During the spring next year, a contest was sponsored, aimed at determining if the pumpkin was real (yeah, it was still there). Some students used a remote controlled balloon to take samples of the object. In their 30-page report, it was concluded that the cored gourd offered ventilation which allowed the pumpkin to dry naturally, enabling it to cling to the spire for decades.
The media craze had no plans of ending there. A report aired on ABC News’ “World News Tonight” in March, added with the Chorus and Glee Club singing:
Far above Cayuga’s waters, with its waves of blue, stands our noble orange pumpkin, glorious to view.
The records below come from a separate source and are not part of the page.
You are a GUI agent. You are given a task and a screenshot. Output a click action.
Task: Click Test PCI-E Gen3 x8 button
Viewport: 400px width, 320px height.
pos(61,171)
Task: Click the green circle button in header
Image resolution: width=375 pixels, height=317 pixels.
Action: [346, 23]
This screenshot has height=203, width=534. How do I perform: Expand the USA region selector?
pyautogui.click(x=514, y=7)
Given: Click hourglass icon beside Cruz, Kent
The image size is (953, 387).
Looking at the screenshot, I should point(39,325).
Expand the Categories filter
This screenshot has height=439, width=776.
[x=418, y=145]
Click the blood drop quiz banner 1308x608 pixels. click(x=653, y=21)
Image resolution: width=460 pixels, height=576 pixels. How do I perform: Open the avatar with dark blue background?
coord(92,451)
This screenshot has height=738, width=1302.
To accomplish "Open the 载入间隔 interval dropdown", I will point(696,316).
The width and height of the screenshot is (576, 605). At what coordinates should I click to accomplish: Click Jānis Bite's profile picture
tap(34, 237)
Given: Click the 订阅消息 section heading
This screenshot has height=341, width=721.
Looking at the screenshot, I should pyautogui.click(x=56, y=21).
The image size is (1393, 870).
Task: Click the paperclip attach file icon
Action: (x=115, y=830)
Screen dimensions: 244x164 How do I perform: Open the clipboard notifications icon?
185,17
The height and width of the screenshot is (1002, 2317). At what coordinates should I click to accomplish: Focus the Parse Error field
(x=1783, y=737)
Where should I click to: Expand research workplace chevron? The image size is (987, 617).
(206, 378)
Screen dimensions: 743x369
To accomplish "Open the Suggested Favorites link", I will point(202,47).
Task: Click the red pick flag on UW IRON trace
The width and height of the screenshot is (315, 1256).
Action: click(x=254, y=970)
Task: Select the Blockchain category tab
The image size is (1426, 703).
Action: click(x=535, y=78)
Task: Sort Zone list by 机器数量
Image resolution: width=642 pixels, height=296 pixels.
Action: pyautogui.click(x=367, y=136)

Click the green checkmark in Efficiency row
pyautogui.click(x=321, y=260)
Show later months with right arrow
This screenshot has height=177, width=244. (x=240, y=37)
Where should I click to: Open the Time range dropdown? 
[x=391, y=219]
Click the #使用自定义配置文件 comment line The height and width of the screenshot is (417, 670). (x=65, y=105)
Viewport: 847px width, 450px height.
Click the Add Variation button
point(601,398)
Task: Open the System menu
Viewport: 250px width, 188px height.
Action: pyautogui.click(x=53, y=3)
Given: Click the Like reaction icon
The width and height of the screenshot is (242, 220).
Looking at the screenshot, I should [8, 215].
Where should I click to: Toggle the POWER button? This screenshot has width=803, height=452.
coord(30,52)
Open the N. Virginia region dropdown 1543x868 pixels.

But nothing lasts forever, right? In March 98, while a crane was being tested, wind blew it directly into the pumpkin, thus knocking the latter off to the ground, intact and unbroken. After being retrieved, it was given to the biologist John Kingsbury, to examine it, who, in front of a large gathering in Willard Straight Hall memorial room, confirmed the object in a four-word executive summary: “It is a pumpkin.”
The pumpkin sits inside a glass display while the crowd listens to John Kingsbury's finding.Image Source: Cornell University file photo
So what's the unsolved mystery?
Well, even after 20 years of this incident, nobody knows who put the pumpkin up there, and how.